[Collected data entries]

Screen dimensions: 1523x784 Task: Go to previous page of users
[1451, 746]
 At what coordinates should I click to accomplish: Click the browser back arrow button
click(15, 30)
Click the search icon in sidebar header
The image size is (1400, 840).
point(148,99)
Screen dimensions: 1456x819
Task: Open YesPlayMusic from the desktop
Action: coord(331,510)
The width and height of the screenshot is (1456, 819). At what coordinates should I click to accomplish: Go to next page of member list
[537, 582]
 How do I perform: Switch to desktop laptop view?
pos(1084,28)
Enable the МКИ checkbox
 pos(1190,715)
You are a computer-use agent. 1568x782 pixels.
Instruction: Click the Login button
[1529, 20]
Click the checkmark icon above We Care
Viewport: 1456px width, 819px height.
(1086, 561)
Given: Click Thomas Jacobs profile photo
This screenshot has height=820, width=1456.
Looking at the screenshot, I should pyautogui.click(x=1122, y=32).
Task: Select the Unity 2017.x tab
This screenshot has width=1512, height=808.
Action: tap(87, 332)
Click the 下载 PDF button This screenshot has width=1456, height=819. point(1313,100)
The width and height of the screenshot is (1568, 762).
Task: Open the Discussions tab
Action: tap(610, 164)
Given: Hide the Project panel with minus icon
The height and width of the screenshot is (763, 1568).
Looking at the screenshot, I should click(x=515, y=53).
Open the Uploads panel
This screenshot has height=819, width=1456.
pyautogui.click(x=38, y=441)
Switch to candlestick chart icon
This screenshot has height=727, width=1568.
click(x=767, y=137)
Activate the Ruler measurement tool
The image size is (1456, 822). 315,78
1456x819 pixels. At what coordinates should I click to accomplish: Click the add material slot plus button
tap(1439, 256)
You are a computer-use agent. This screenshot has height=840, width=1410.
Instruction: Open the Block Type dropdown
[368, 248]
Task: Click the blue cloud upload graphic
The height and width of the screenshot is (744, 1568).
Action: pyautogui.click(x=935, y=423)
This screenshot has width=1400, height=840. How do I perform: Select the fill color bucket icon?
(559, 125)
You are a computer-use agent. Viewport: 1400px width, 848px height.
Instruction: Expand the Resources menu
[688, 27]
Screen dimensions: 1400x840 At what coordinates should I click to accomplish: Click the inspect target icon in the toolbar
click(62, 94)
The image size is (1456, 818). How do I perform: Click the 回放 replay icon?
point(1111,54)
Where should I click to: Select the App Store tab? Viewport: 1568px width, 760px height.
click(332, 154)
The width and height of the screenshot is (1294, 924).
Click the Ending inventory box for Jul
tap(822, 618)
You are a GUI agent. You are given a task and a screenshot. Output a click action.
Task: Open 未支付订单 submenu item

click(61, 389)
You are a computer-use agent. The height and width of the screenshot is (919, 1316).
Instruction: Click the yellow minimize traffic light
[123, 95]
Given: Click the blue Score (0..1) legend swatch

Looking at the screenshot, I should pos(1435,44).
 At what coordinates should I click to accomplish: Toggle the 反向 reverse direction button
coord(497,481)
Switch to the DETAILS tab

● **Your goal**: An exact copy of every line above is what this asks for.

● **Problem solution**:
Screen dimensions: 1523x784 Task: Go to previous page of users
[1451, 746]
 At what coordinates should I click to accomplish: Click the browser back arrow button
click(15, 30)
Click the search icon in sidebar header
The image size is (1400, 840).
point(148,99)
Screen dimensions: 1456x819
Task: Open YesPlayMusic from the desktop
Action: coord(331,510)
The width and height of the screenshot is (1456, 819). At what coordinates should I click to accomplish: Go to next page of member list
[537, 582]
 How do I perform: Switch to desktop laptop view?
pos(1084,28)
Enable the МКИ checkbox
 pos(1190,715)
You are a computer-use agent. 1568x782 pixels.
Instruction: Click the Login button
[1529, 20]
Click the checkmark icon above We Care
Viewport: 1456px width, 819px height.
(1086, 561)
Given: Click Thomas Jacobs profile photo
This screenshot has height=820, width=1456.
Looking at the screenshot, I should pyautogui.click(x=1122, y=32).
Task: Select the Unity 2017.x tab
This screenshot has width=1512, height=808.
Action: tap(87, 332)
Click the 下载 PDF button This screenshot has width=1456, height=819. point(1313,100)
The width and height of the screenshot is (1568, 762).
Task: Open the Discussions tab
Action: tap(610, 164)
Given: Hide the Project panel with minus icon
The height and width of the screenshot is (763, 1568).
Looking at the screenshot, I should click(x=515, y=53).
Open the Uploads panel
This screenshot has height=819, width=1456.
pyautogui.click(x=38, y=441)
Switch to candlestick chart icon
This screenshot has height=727, width=1568.
click(x=767, y=137)
Activate the Ruler measurement tool
The image size is (1456, 822). 315,78
1456x819 pixels. At what coordinates should I click to accomplish: Click the add material slot plus button
tap(1439, 256)
You are a computer-use agent. This screenshot has height=840, width=1410.
Instruction: Open the Block Type dropdown
[368, 248]
Task: Click the blue cloud upload graphic
The height and width of the screenshot is (744, 1568).
Action: pyautogui.click(x=935, y=423)
This screenshot has width=1400, height=840. How do I perform: Select the fill color bucket icon?
(559, 125)
You are a computer-use agent. Viewport: 1400px width, 848px height.
Instruction: Expand the Resources menu
[688, 27]
Screen dimensions: 1400x840 At what coordinates should I click to accomplish: Click the inspect target icon in the toolbar
click(62, 94)
The image size is (1456, 818). How do I perform: Click the 回放 replay icon?
point(1111,54)
Where should I click to: Select the App Store tab? Viewport: 1568px width, 760px height.
click(332, 154)
The width and height of the screenshot is (1294, 924).
Click the Ending inventory box for Jul
tap(822, 618)
You are a GUI agent. You are given a task and a screenshot. Output a click action.
Task: Open 未支付订单 submenu item

click(61, 389)
You are a computer-use agent. The height and width of the screenshot is (919, 1316).
Instruction: Click the yellow minimize traffic light
[123, 95]
Given: Click the blue Score (0..1) legend swatch

Looking at the screenshot, I should pos(1435,44).
 At what coordinates should I click to accomplish: Toggle the 反向 reverse direction button
coord(497,481)
Switch to the DETAILS tab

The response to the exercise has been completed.